You do not need OpenCode to contribute. Everything it does can be done manually with the standard npm scripts. It is an optional productivity layer on top of the existing workflow.

Configuration

opencode.json at the project root tells OpenCode which directories to ignore when watching for file changes:

{
  "$schema": "https://opencode.ai/config.json",
  "watcher": {
    "ignore": ["node_modules/**", "dist/**", ".git/**", "coverage/**"]
  }
}

Custom Commands

Custom slash commands live in .opencode/commands/. They are invoked inside OpenCode with /command-name.

Command What it does
/test Runs npm test, analyzes any failures, and fixes them. Re-runs until all tests pass.
/lint Runs npm run lint. Fixes issues manually per project conventions (does not blindly use --fix).
/format Runs npm run format. If there are issues, auto-fixes with npm run format:fix.
/check Full pipeline: build → lint → test → format. Fixes each failing step before moving to the next.

/check is the most useful before opening a PR — it mirrors the four parallel jobs that CI runs.

Custom Subagents

Subagents live in .opencode/agents/. They are invoked with @agent-name inside a prompt.

@code-reviewer

Reviews code for bugs, type-safety issues, and convention violations. Reports findings with file, line number, severity, and a suggested fix. Cannot modify files — read-only by design, so it is safe to run on any branch.

Use it when you want a second pass before pushing:

@code-reviewer review the changes in src/lib/filter-tasks.ts

@test-writer

Writes Jest tests following the project's testing conventions: test/ directory, makeTask() factory helpers, it.each for parameterized cases, describe("edge cases", ...) blocks, and manual mocks for Obsidian/React/ReactFlow dependencies.

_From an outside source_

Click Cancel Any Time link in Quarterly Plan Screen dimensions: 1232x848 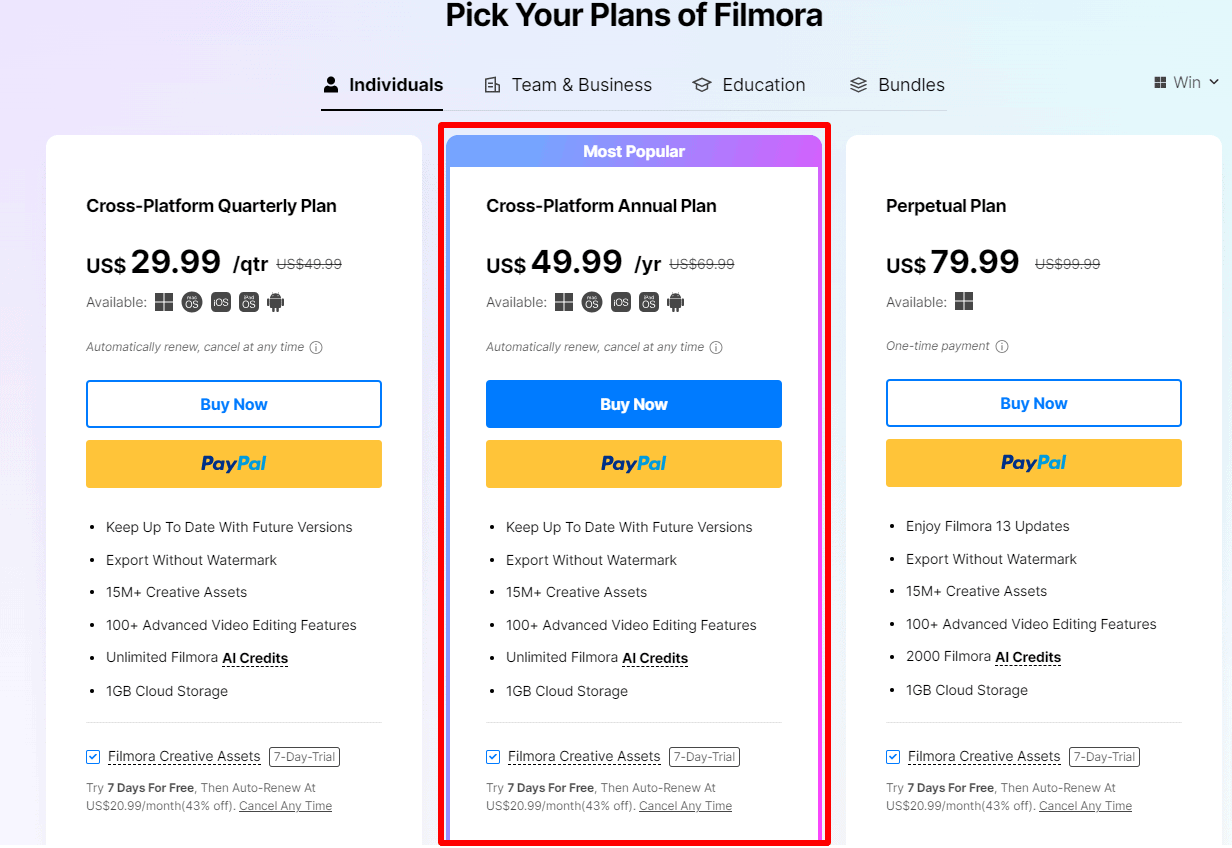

Use it to add coverage for new or modified logic in src/lib/ or src/types/:

@test-writer add tests for the new normalizeTag helper in src/lib/utils.ts

@i18n-helper

Manages translation keys across all three locale files (en, nl, zh-CN). Adds new keys to all locales simultaneously, uses English as the source of truth, and follows the project's dot-notation key structure.

Use it when adding any user-facing string:

@i18n-helper add a translation key for the new "Clear filters" button label

@docs-writer

Writes and updates Zensical documentation for both users (docs/getting-started/) and contributors (docs/contributing/). Reads existing pages first to match tone and structure.

Use it when source code changes need documentation updates:

@docs-writer update the settings reference to document the new defaultGroupBy option

Skills

Skills are loaded on demand with the skill tool inside OpenCode. Each skill injects domain-specific instructions into the agent's context.

obsidian-plugin

File: .opencode/skills/obsidian-plugin/SKILL.md

Provides patterns and conventions for:

  • Plugin lifecycle (onload, onunload)
  • Obsidian views and leaf management
  • Vault read/write operations
  • Dataview plugin integration
  • esbuild externals
  • Settings tab patterns
  • i18n setup

Loaded automatically when a task involves Obsidian plugin patterns.

docs-writer

File: .opencode/skills/docs-writer/SKILL.md

Provides Zensical / Material for MkDocs syntax reference and writing conventions for this project's documentation, including:

  • Admonitions (note, tip, warning, collapsible, inline)
  • Code blocks with titles, line numbers, and highlighted lines
  • Content tabs
  • Page frontmatter
  • Tone, structure, and formatting conventions

Loaded automatically when the @docs-writer agent writes or updates docs pages.